Is there a workout that is designed to identify what is the best cadence for an athlete to use?
Am asking because, most workouts endeavour to train us all to increase our cadence. Essentially operating above 85, but finding more workouts suggesting over 100.
My own observation is when I pedal over 100 vs say 90 for a given power, my heart rate increases, and remains elevated. Many of my current workouts are Threshold. I don’t know if that elevated HR is any way associated with best performance, but gut feeling is that a lower HR for a given power level, is possibly more effective? But, I know our bodies are complex things, so such simple logic may not be the most important aspect of the story.
If there is a best cadence for each of us, does it transfer directly to all aspects of our cycling, indoor vs outdoor, road vs MTB riding, long events vs short time trials, etc?
TL;DW: cyclists tend to naturally choose most optimal cadence for any given terrain/power.
I personally think about it only during VO2max intervals.
Best cadence? It depends
For performance, the consensus seems to be that self-selected cadence is best.
For training, it depends on what the objective of the workout is. If it’s to increase aerobic capacity, higher cadence is likely to be better. It works the cardiovascular system a bit (sometimes a lot) harder and induces less fatigue. If you’re after muscular endurance or want to work bigger motor units, time to sprinkle in some low cadence work.
Ride, do de interval and don’t look at cadence. Whatever cadence you ride, that is your best cadence.
What a funny coincidence, I was just about to ask the same question.
TL:DR - Is 108 too high.
I recently did 2 1h time trials, full gas and was surprised how high my cadence was. It was flat terrain, same route both times, similar conditions and my average cadence was 108 for both times.

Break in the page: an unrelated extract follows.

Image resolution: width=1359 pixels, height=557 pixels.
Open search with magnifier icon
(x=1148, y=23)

Now I do not usually pay much attention to cadence, but I had a feeling it was rather on a high side. I think I do not force myself consciously for this high cadence. Even during spring base training it regularly hit 103 without trying.

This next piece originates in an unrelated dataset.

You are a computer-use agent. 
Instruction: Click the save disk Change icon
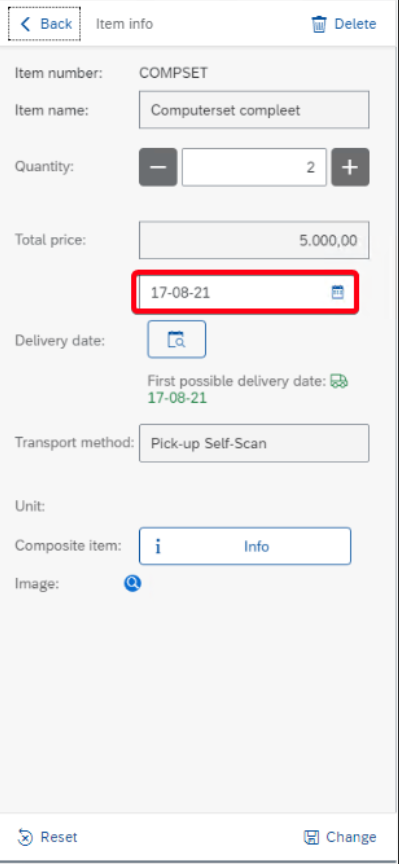pos(311,838)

But, I checked first 7 highest ranked pros with uploaded race from this years Giro Stage 9 ITT on strava, which was completely flat, and none of them had cadences over 101.
Above 0 and less than 140.
Cadence will change with fitness. So for outside events, intervals or races I think self selected cadence to stay on top of the gear that yields the speed/power to stay on the wheels and/or power target in the case of intervals works best.
If higher (than self-selected) cadence induces less fatigue during intense intervals, then wouldn’t one naturally self-select that cadence?
Maybe we read their post differently, but I immediately thought of using cadence drills during training to expand the gamut of cadences you feel comfortable at (≠ optimal).
I was thinking more of accumulated fatigue across, say a 3 week VO2 Max block, rather than intra-workout.
Thanks for this link. He actually talks about the topic I raised
No one has commented about the impacts of cadence on heart rate, ie, does that happen to you, and whether elevated HR is beneficial/detrimental to performance.
This is related to your fitness at a particular cadence and not necessarily a permanent result of higher cadence. If you continue to practice at a higher cadence, you will adapt, and that heart rate will come down. I used to spin between 85-95, but now sit between 100-105 comfortably.
Personally I came from a strength background so I was a slower cadence and would push a bigger gear. I have since come to realise that this isn’t how I can get repeated efforts out well. The higher the cadence the higher my heart rate but it takes less toll on my legs and I can recover and repeat better. Since doing track I have found my cadence has gone up a lot, as too has my seat heat which has helped with my pedal stroke. MTB and gravel will be a little less though, but road I tend to sit at the 95-105 mark, track is higher again. Gravel 85-90.
Make all cadence your best cadence
For me I self-select around 85rpm for z2 and tempo. Sweetspot I tend to spin a bit faster, but it’s not always critical. But any serious threshold or vo2 I have to pedal 100-105rpm or my legs will nope out too soon (must be the torque) and also lose repeatability. Yes, the higher rpms drive my HR up more, but the goal is to finish the work and the higher rpms are necessary for me. Also, standing at lower cadence for a given power also raises my HR. Ultimately I’m positive this is all trainable, but suspect the trend will persist, just not be as pronounced. The focus required for 100+ rpms is just far more than I want to spend on my z2 and so I don’t consider it worth it. But high end work and races, it totally is.
Here I gathered few data from Strava from Giro stage 9 ITT, first 7 available rides:
Yup, when we look at a full range of power levels, ride durations, road grades up & down, then add in potential for different surface conditions… the best cadence is rarely a single value.
I’m a strong advocate for people to expand their range overall, then work to be better than competent within that broad range as much as possible. This takes deliberate practice but I find it’s worth the effort.
yes, work all the cadence. Thats one of the main reasons I don’t like Erg, because it encourages mono cadence. Sure it doesn’t have to be that way, but its unlike outside / sim mode where you constantly change cadence.